Libri

Calcio e anarchia

Ogni tanto, per fortuna, viene dato alle stampe un libro che ci ricorda come lo sport professionistico non sia un’attività ludica impermeabile al mondo, ma sia semmai profondamente legato alla società e alla politica oltre che al costume.

Figurarsi una disciplina come il calcio, che alle nostre latitudini è un business sempre più pervasivo e disumanizzante. Chi guarda con nostalgia al football di qualche decennio fa, rimpiangendo gli stadi pieni e i personaggi eccentrici che a diverso titolo popolavano l’ambiente, non indulge a un eccesso di nostalgia ma, semplicemente, dice la verità.

Il calcio dei nostri giorni è sempre più legato a filo doppio al denaro, come dimostrano le scelte esotiche di certi campioni a fine carriera, e intanto la vitalità dei tifosi è sempre più compressa tra schedature e abbonamenti televisivi.

Tuttavia, oggi come un tempo, resistono ancora società calcistiche, o parte delle loro tifoserie, che – per scomodare una parola démodé – sono nate e operano all’insegna del contropotere.

Calcio e anarchia

Di questo argomento si occupa in fondo Calcio e anarchia, scritto dallo spagnolo Miguel Fernández Ubiría e pubblicato in Italia da Fandango nell’agosto del 2024.

La prima parte del volume è un excursus storico sulla nascita del calcio e dell’anarchia, in cui l’autore ci ricorda che all’inizio del Novecento tra le fila del movimento anarchico “si sosteneva che lo sport in generale e il calcio in particolare erano espedienti usati dai capitalisti per tenere lontani gli operai dai sindacati e che la loro pratica era antirivoluzionaria e andava a grave detrimento degli ideali che ispiravano la lotta operaia” (pp. 37-8).

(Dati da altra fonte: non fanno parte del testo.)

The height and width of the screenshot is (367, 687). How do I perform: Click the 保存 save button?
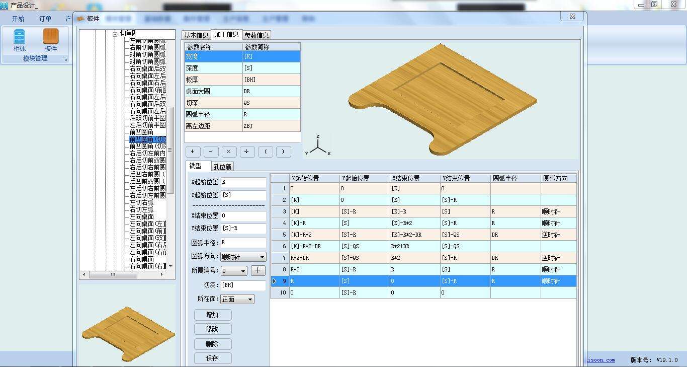click(x=212, y=358)
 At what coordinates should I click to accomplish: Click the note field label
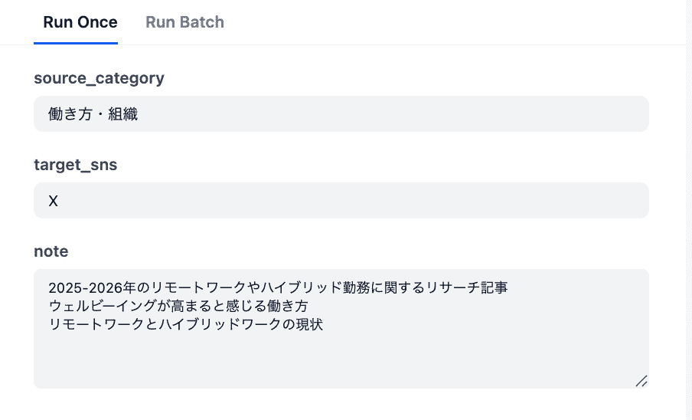coord(51,251)
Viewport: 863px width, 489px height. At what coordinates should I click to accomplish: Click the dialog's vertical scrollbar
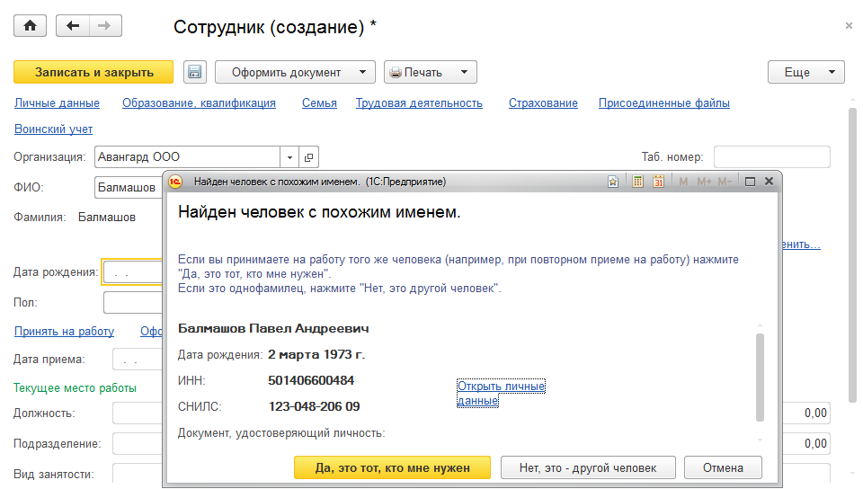(x=761, y=378)
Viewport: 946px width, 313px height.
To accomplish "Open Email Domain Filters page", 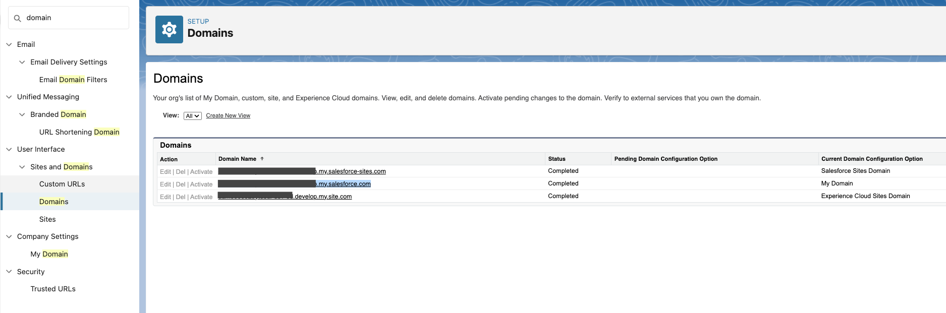I will coord(73,80).
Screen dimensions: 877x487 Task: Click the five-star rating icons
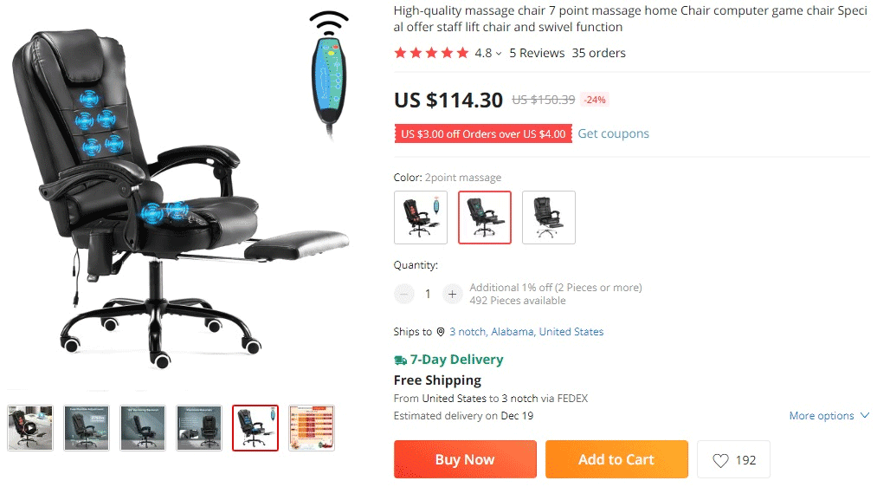coord(431,53)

L’atteggiamento muterà piuttosto rapidamente, e “l’anarchismo finì per guardare con grande favore al nuovo gioco, diventato nel frattempo parte integrante della cultura operaia” (p. 43).

Più interessante e vivace è tuttavia l’ampia seconda parte, che però sconfessa un po’ il titolo del libro di Ubiría. Non strettamente di calcio e anarchia si parla, ma di società calcistiche o frange del tifo organizzato fondate da “operai anarcosindacalisti e socialisti rivoluzionari decisi a intrecciare i valori della giustizia e della libertà con un’idea di calcio a vocazione fondamentalmente sociale e formativa” (p. 50).

La terza e breve parte è dedicata al calcio alternativo e al calcio popolare (con una suddivisione un po’ speciosa) e al calciobalilla, gioco popolare su cui è stato scritto un agile libro che abbiamo recensito in questa rubrica.

Calcio e anarchia, da Bakunin a Sócrates e oltre

Nella seconda parte le società calcistiche di ispirazione anarchica o rivoluzionaria sono raggruppate per nazioni.

Leggiamo così, ad esempio, dell’Argentinos Juniors, squadra di Buenos Aires in cui ha esordito Diego Armando Maradona. Fondata da “operai anarchici seguaci di Bakunin” (p.58), il club in origine si chiamava Mártires de Chicago, in onore di alcuni lavoratori anarchici impiccati nella città dell’Illinois nel 1887.

Oppure gongoliamo ripercorrendo una notizia già nota a molti, e cioè che la compagine brasiliana del Corinthians, ai tempi di Sócrates, era nota per la democrazia corinthiana, una sorta di democrazia diretta in cui i giocatori decidevano per alzata di mano su tutto ciò che li riguardasse.

Ecco, della Germania, il (fin troppo, forse) mitizzato St. Pauli, ma anche il FC Lampedusa, club fondato da cinque donne come omaggio a tutti i rifugiati.

Non manca l’Italia, di cui si citano – a titolo esemplificativo delle decine e decine di realtà simili – due squadre minori nate con l’intento di creare altrettante associazioni popolari ben connotate politicamente: il C.S. Lebowski di Firenze e lo Spartak Lecce.

Se il calcio è ancora uno sport popolare lo si deve certamente all’enorme numero di giovani e meno giovani che ovunque nel mondo lo praticano appena possibile, sfruttando ogni minimo spazio e dando fondo alla fantasia per tracciare i confini immaginari del campo e i presunti pali delle porte. Ma anche a queste più o meno piccole, e meritorie, società.